▸ EXERCISE:
Transcribe each entry exactly as it appears, leaving out any picture it holds.

------ MATERIAL PROVIDED ------

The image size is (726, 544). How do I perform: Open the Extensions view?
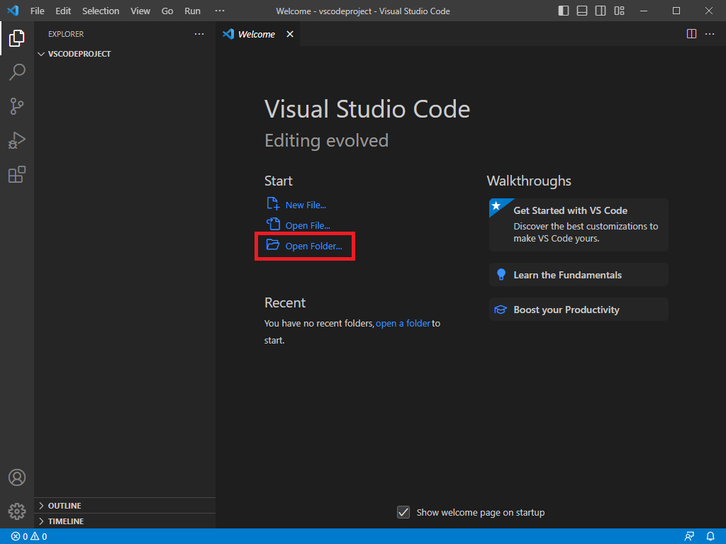[17, 174]
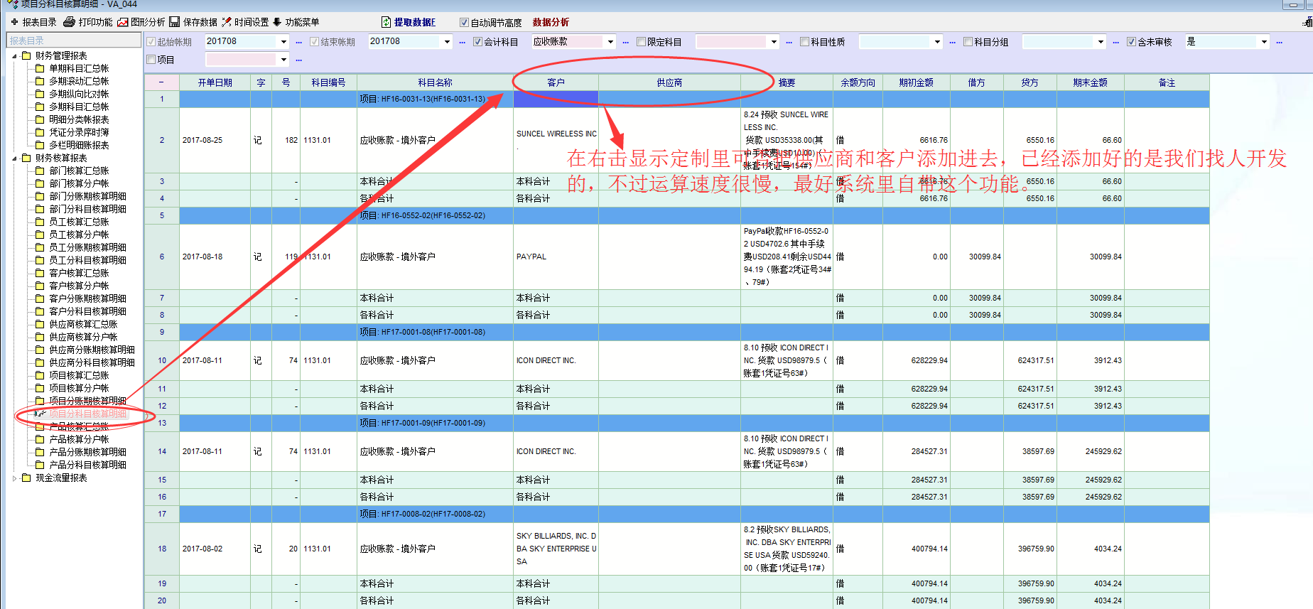The image size is (1313, 609).
Task: Open the 会计科目 dropdown showing 应收账款
Action: (610, 42)
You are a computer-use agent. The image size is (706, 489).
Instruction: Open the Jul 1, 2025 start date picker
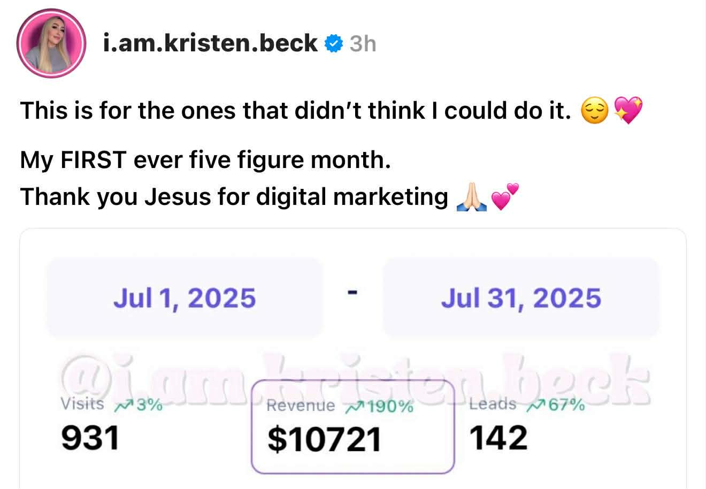(x=185, y=297)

------

▸ RESULT OF THIS TASK:
The image size is (726, 544). How do I perform: Open the Extensions view?
[17, 174]
The image size is (1313, 609).
Task: Open the 会计科目 dropdown showing 应收账款
Action: (610, 42)
You are a computer-use agent. The image size is (706, 489).
Instruction: Open the Jul 1, 2025 start date picker
(x=185, y=297)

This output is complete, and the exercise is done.